[PATCH] md: warn about using another MD array as write journal

All of lore.kernel.org
 help / color / mirror / Atom feed

* [PATCH] md: warn about using another MD array as write journal
@ 2021-03-17  4:37 Manuel Riel
  2021-03-19 23:16 ` Song Liu
  0 siblings, 1 reply; 8+ messages in thread
From: Manuel Riel @ 2021-03-17  4:37 UTC (permalink / raw)
  To: Linux-RAID, Song Liu; +Cc: Vojtech Myslivec

To follow up on a previous discussion[1] about stuck RAIDs, I'd like to propose adding a warning
about this to the relevant docs. Specifically users shouldn't add other MD arrays as journal device.

Ideally mdadm would check for this, but having it in the docs is useful too.

1: https://lore.kernel.org/linux-btrfs/d3fced3f-6c2b-5ffa-fd24-b24ec6e7d4be@xmyslivec.cz/

---

diff --git a/Documentation/driver-api/md/raid5-cache.rst b/Documentation/driver-api/md/raid5-cache.rst
index d7a15f44a..128044018 100644
--- a/Documentation/driver-api/md/raid5-cache.rst
+++ b/Documentation/driver-api/md/raid5-cache.rst
@@ -17,7 +17,10 @@ And switch it back to write-through mode by::
        echo "write-through" > /sys/block/md0/md/journal_mode

 In both modes, all writes to the array will hit cache disk first. This means
-the cache disk must be fast and sustainable.

= Available data =
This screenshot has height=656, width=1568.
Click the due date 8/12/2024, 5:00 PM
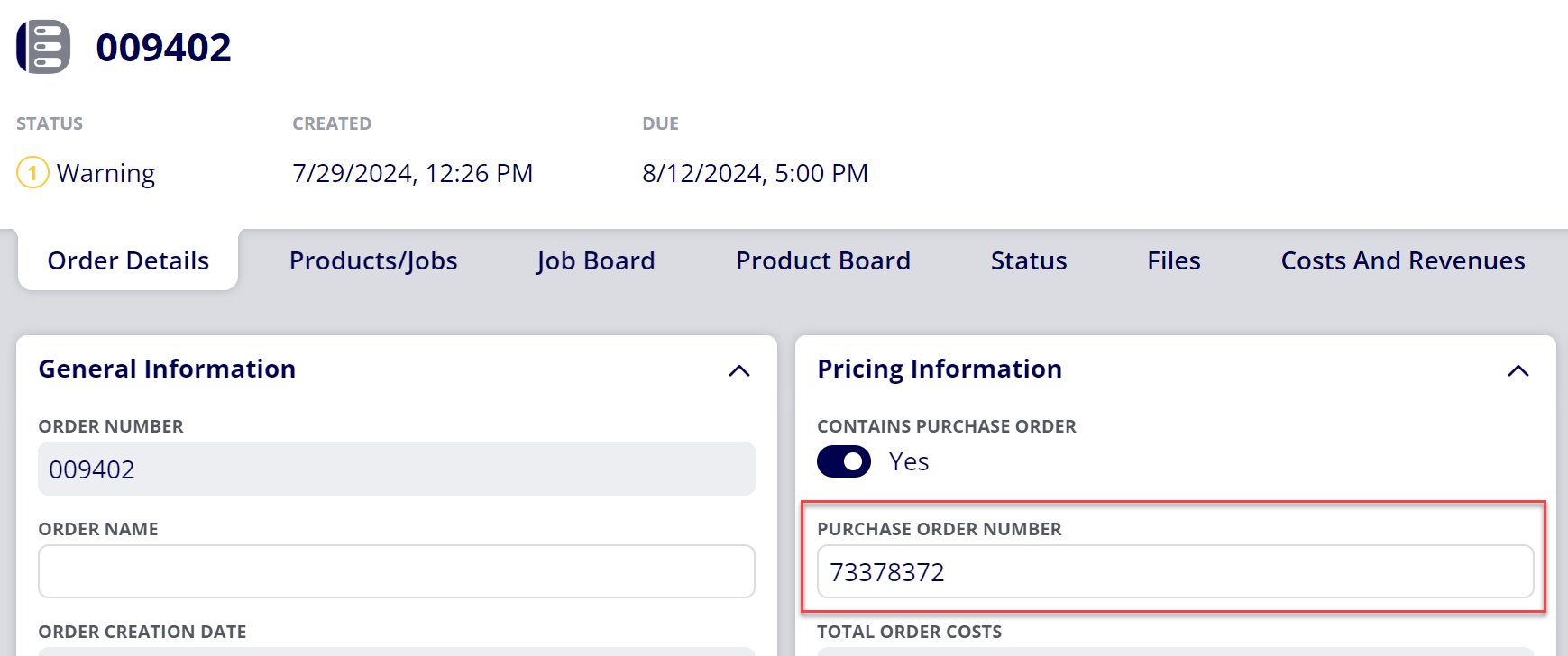coord(755,173)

= Problem set =
1 – From the md patch email, output verbatim the stretch from "To follow up" through "as journal device.".
2 – List every person named in the md patch email.
3 – Answer these from the md patch email:
(a) On what date and at what UTC time was the patch sent?
(b) Which documentation file does the diff change?
(c) In both modes, what do all writes to the array hit first?

= Solved tasks =
1 –
To follow up on a previous discussion[1] about stuck RAIDs, I'd like to propose adding a warning
about this to the relevant docs. Specifically users shouldn't add other MD arrays as journal device.

2 –
Manuel Riel
Song Liu
Vojtech Myslivec

3 –
(a) 2021-03-17, at 4:37 UTC
(b) Documentation/driver-api/md/raid5-cache.rst
(c) The cache disk